Economic forecasting is a terrific sport, for both players and spectators. Indeed, it’s frequently hard to tell which is which, since anyone can play, and the professionals are forever being tripped up by events. The oldest participants include the International Monetary Fund and the Organisation for Economic Co-operation and Development, which must explain why we pay so much attention to their forecasts, since their prognoses are no better than anyone else’s.
The IMF is, perhaps understandably given its role as economic rescuer of last resort, a perma-bear. This week it has discovered a £30bn black hole in the UK’s finances, thanks to public spending rising at twice the rate projected by the government, mostly due to the cost of welfare and healthcare. It urges reforms in VAT, inheritance tax, capital gains tax and road pricing. For reform, read increase. All this will merely stabilise the state’s finances, rather than improving them. Oh, and we can forget any silly ideas like scrapping National Insurance. Even the last cut was desperate politics rather than sensible economics.
Oddly, in the middle of this Eeyorian gloom, the IMF has marked up its forecast for the UK’s growth for this year, thus giving the Chancellor a straw to grasp in the countdown to our Independence Day of reckoning. The UK, it says, will grow by 0.7 per cent rather than 0.5 per cent previously estimated. Oh, and we seem to have inflation licked, after it has made us all poorer.
The IMF is like a little ray of sunshine compared to the OECD. The view from the tax-free Chateau de la Muette in Paris is that the UK economy is always doomed to disappoint. The Centre for Policy Studies has been studying their forecasts going back to 2012. Lockdown produces a massive discontinuity in forecasts, as it did with the real economy, but the conclusion is that the OECD just doesn’t get the UK economy.
The CPS looked at 189 forecasts (count ‘em) for the major economies from 2012 and calculated the error in the growth numbers for each one. The OECD was roughly right for France, Canada, US and Italy. It was too optimistic for Japan and Germany. It was massively too pessimistic for the UK, by over 0.2 per cent per annum.
It is possible that there is an element of post-Brexit sulk about this (although the error precedes the exit) but the CPS suggests that the OECD fails to understand the value of services in the economy. As Britain’s manufacturing base has faded away, tourism, finance, the law, medicine and technology have more than compensated. They provide different and often unexpected sources of employment and wealth. The trick for the next government will be to allow them to flourish without murdering them with regulations, suffocating processes or failing public services. Then the OECD experts might have to eat their words again.

> **Parts of the exercise**:
1 > Answer these from the article on economic forecasting:
(a) How large is the hole the IMF found in the UK's finances?
(b) What figure does the IMF now give for UK growth this year?
(c) How many forecasts did the Centre for Policy Studies look at?
2 > Reproduce word for word everything in the article on economic forecasting from "The IMF is like" down to "the UK economy.".
Nothing in the listing is needed for this work.

> **Information provided**:
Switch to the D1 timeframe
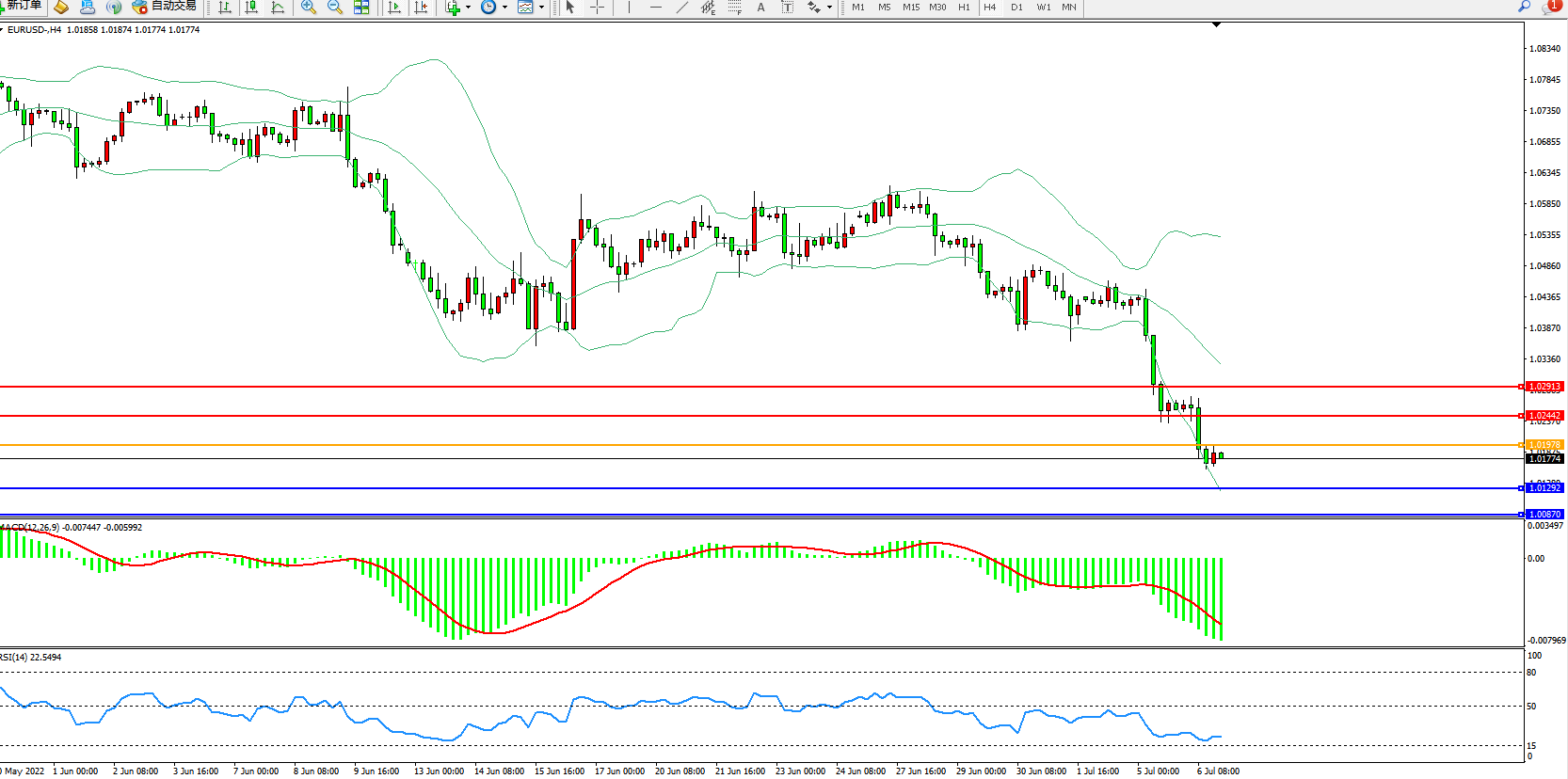The width and height of the screenshot is (1568, 779). coord(1016,8)
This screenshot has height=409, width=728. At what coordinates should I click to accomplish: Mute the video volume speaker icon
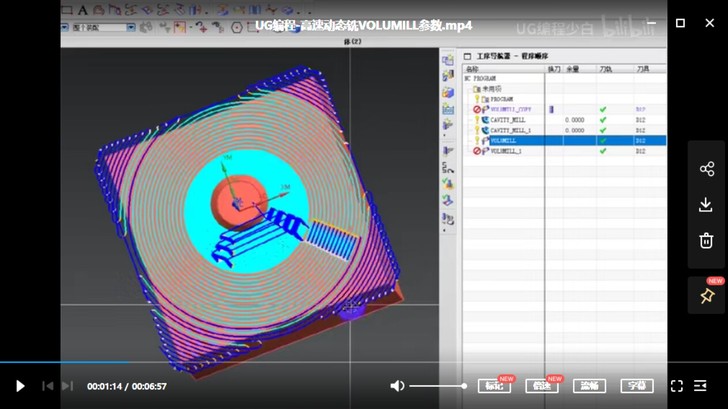[x=397, y=386]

> **Results of the tasks**:
1 >
(a) £30bn
(b) 0.7 per cent
(c) 189

2 >
The IMF is like a little ray of sunshine compared to the OECD. The view from the tax-free Chateau de la Muette in Paris is that the UK economy is always doomed to disappoint. The Centre for Policy Studies has been studying their forecasts going back to 2012. Lockdown produces a massive discontinuity in forecasts, as it did with the real economy, but the conclusion is that the OECD just doesn’t get the UK economy.